→ **Sus instrucciones**:
Según el texto sobre la persecución de cristianos y yazidistas en Iraq, ¿qué colocó ISIS en un parque de Mosul?

→ **Sección de texto**:
Tras ver imágenes de la persecución contra cristianos y yazidistas en Iraq, me invadió un deseo fuertísimo de rescatarlos. No de bombardear objetivos estratégicos del Estado Islámico de Iraq y Siria (ISIS por sus siglas en inglés) o Estado Islámico (EI ó IS), como hizo Estados Unidos. Imaginé un milagroso manto protector que envolvía a las familias perseguidas y las depositaba en un lugar idílico donde pudieran recuperarse en cuerpo y alma de sus traumáticas vivencias. Fuentes creíbles como Catholic Online, CNN, MSN y The New York Times, entre otros, describen actos y publican imágenes que ningún estómago tolera: hombres crucificados, mujeres secuestradas, niñas obligadas a contraer matrimonio con terroristas y miles de personas de toda edad desterrados de su patria ancestral. Un líder prominente de la comunidad caldea, Mark Arabo, comentó en CNN y a otras agencias noticiosas que en un parque de Mosul, ISIS colocó cabezas de niños decapitados.

→ **Registros**:
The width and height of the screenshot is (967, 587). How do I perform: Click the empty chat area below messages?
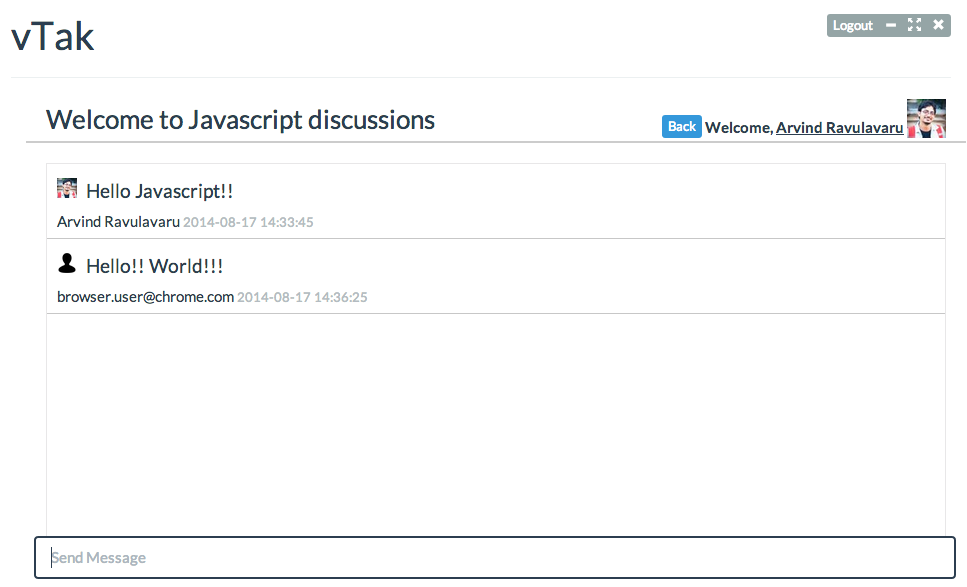(496, 424)
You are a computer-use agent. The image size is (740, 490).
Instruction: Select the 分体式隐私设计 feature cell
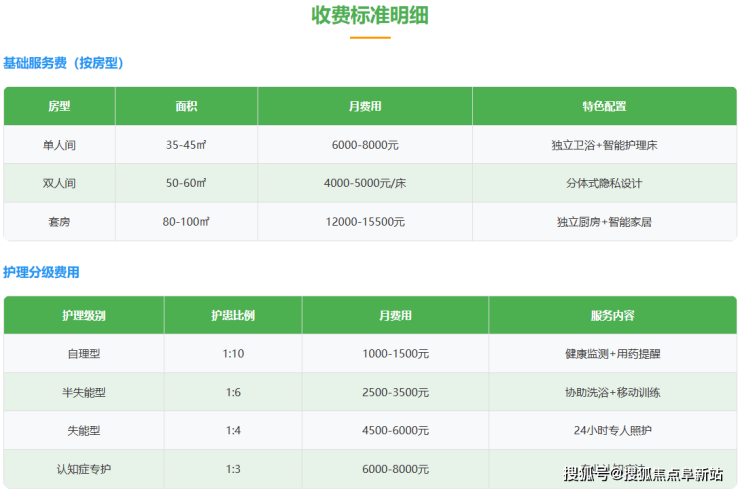(604, 184)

→ **Resultado de la tarea**:
Cabezas de niños decapitados.